You’ve developed the perfect product and you want to keep the formulation secret. Can you hide some of the ingredients? Well, yes and no.

Key Word to Know

Trade Secret

Any formula, pattern, device, or compilation of information which is used in one’s business and which gives one an opportunity to obtain an advantage over competitors who do not know or use it.

The law and the FDA regulations have a provision for registering a trade secret, which—if approved—lets you omit the ingredients in the trade secret from the ingredient declaration. In that case you can just say “and other ingredients” at the end.

Sounds great, right?

Well, you can’t just say, “it’s secret” and change your ingredient declaration. In order to omit your secret ingredient(s) from your ingredient declaration, you first have to get that approval from the FDA.

There’s a form, available online or from a local FDA office. Fill in the form and send it in.

Approval? Probably Not.

Here’s the rub: just sending in the form doesn’t do anything! It actually must be approved by the FDA.

According to the FDA website, they have only approved one (ONE!) trade secret application in the last twenty (20!) years.

So even if you fill in the form and send it in, that approval is not likely to be winging its way to you any time soon.

How to Keep Your Secrets Anyway

Called “security by obsurity” in the internet security world, there are some things you can do that will at least camouflage or obsure your secret information. Try some or all of these little tricks:

  • If it is a blend of essential oils used for scent, list it as “fragrance” in the ingredient list because fragrance blends don’t require the individual components to be listed. (See my blog post on Blended Fragrances in the Ingredient Declaration for more details.)
  • If it is a special color, or a combination of colors, remember that colors (so long as they are approved color additives for cosmetics) can be listed in any order at the end of all other ingredients, regardless of the amount.
  • If it is a small quantity ingredient, keep in mind that ingredients present at 1% or less may be listed in any order. So you could scramble up the order to make it less able to be duplicated.
  • If it is larger ingredients, there’s not much you can do but list them in the correct order. But even so, it’s hard for someone to figure out the exact percentages, especially when there are a number of ingredients.

Consider Coke®

The Coca-Cola company has one of the most secret formulas ever. Even though they have production facilities all over the world, sell billions of dollars of coke every year, and have been in business for over a century, only a few people actually know (or have ever even seen) the formula. It’s kept in a vault in Atlanta.

Visiting the Vault at the Coke Museum, Atlanta, Georgia

The formula has never been patented, so it’s not even partially disclosed on a patent form. Coke never applied for a “trade secret” exemption for the ingredient, so the secret was never disclosed to the FDA. On the ingredient declaration they say only”natural flavorings” (which, like fragrance, don’t have to be disclosed).

» **Information provided**
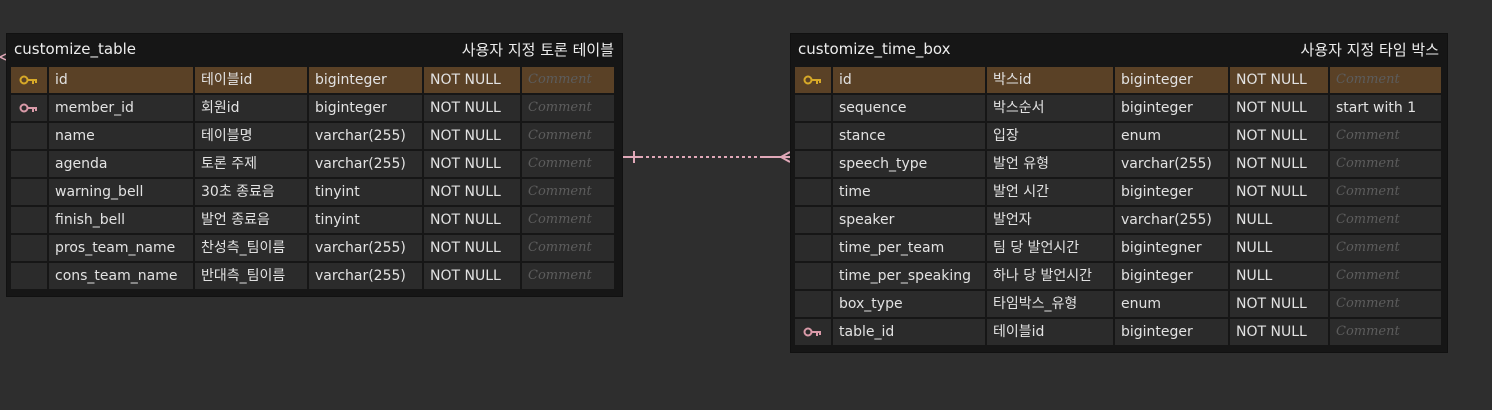  Describe the element at coordinates (251, 276) in the screenshot. I see `column-logical-name: 반대측_팀이름` at that location.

» **Tasks for this exercise**
**a.** Decide whether each statement agrees with the text on keeping cosmetic ingredients secret. Answer yes or no for each, and quote the words of the text that decide it. (i) The FDA has approved only one trade secret application in the last twenty years. (ii) Ingredients present at 1% or less must be listed in order of amount. (iii) The Coca-Cola formula was patented.
**b.** Reproduce the text on keeping cosmetic ingredients secret from "Key Word to" up to and including "send it in.".
**c.** Write the next part of the text on keeping cosmetic ingredients secret, starting after its final sentence.

» **Exercise results**
**a.**
(i) Yes: "they have only approved one (ONE!) trade secret application in the last twenty (20!) years."
(ii) No: "ingredients present at 1% or less may be listed in any order."
(iii) No: "The formula has never been patented"

**b.**
Key Word to Know

Trade Secret

Any formula, pattern, device, or compilation of information which is used in one’s business and which gives one an opportunity to obtain an advantage over competitors who do not know or use it.

The law and the FDA regulations have a provision for registering a trade secret, which—if approved—lets you omit the ingredients in the trade secret from the ingredient declaration. In that case you can just say “and other ingredients” at the end.

Sounds great, right?

Well, you can’t just say, “it’s secret” and change your ingredient declaration. In order to omit your secret ingredient(s) from your ingredient declaration, you first have to get that approval from the FDA.

There’s a form, available online or from a local FDA office. Fill in the form and send it in.

**c.**
And in over 100 years, no one has yet been able to duplicate it.

Soap and Cosmetic Labeling cover

To really be able to create your own labels that comply with the regulations, get my book from Amazon and use it.

Comments

9 responses to “Trade Secrets”

  1. Sounds like a wste of a lot of money and time on the FDA’s paart to even have this form.n

  2. Please advise.. Labeling for my cosmetic line has me confused. For example.. aloe Vera gel has a preservative, micas have colorants and liquid & dry colorants have preservatives. I know my percentages used for the primary ingredients in my own recipes, but how do I list these “unknown” additives to my ingredient list to adhere to FDA labeling standards? Are you saying that the unknown additives should be considered in the 1% category & therefore I can just guess which order to put them at the end of my ingredients label?? Where can I find this info on the FDA website? I’ve missed it somehow.. thanks sooo much

    1. Marie Gale

      There are a couple of things that apply here:

      Ingredients present at 1% or less may be listed in any order after ingredients present at more than 1%. It’s the “alternative” way to list and is covered in 21 CFR 701.3(f). The Labeling Regulations page on the FDA website only mentions “descending order of predominance” but it does reference the regulation (21 CFR 701.3). The Cosmetic Labeling Guide talks about the order of ingredients as well and discusses the alternative listing order.

      As for the blended ingredients; there is an exception in the ingredient declaration for “incidental ingredients.” It’s covered in my book and in the Cosmetic Labeling Guide on the FDA site.

      When it’s a color additive (i.e., mica with added colors) the color components used to make the color are NOT incidental, so they need to be listed in the ingredient declaration.

      When it’s a preservative in a blended ingredient, it probably falls under the “incidental ingredient” definition #4: “A substance added to a cosmetic as a component of a cosmetic ingredient and having no technical or functional effect in the finished product. Example: Preservative of a raw material added to a cosmetic as an ingredient at a concentration which reduces the preservative to a level at which it is no longer effective.” I would expect that definition applies to the preservative in the aloe vera gel, and preservative in color additives.

  3. Who is the holder of the last trade secret approved? Enquiring minds want to know 🙂

    1. Marie Gale

      The FDA didn’t say. They just said only one had been approved.

  4. Haha, I love it! Way to go, Coke! How have they done it?! What about proprietary blends?

    1. Marie Gale

      They did it by having a CEO that was hard-core about keeping it a secret. The formula was locked away in bank vaults (safety deposit box, I expect). But remember, the coke formula that was kept secret was only the FLAVOR part. Flavor, like fragrance, doesn’t have to have the component ingredients listed; it can just be “flavor.” Coke still has to list all the other ingredients.

      “Proprietary blends” either have to have all the ingredients listed OR, if it’s a blend used for fragrance, can be listed as “fragrance.” That’s it.

    2. Angel Dobs

      I was a marketing analyst for the Coca-Cola Company. The employees on the production line for the syrup are provided with ingredients that are packaged and labeled like “X” or “Y” or “Z” – – awesome.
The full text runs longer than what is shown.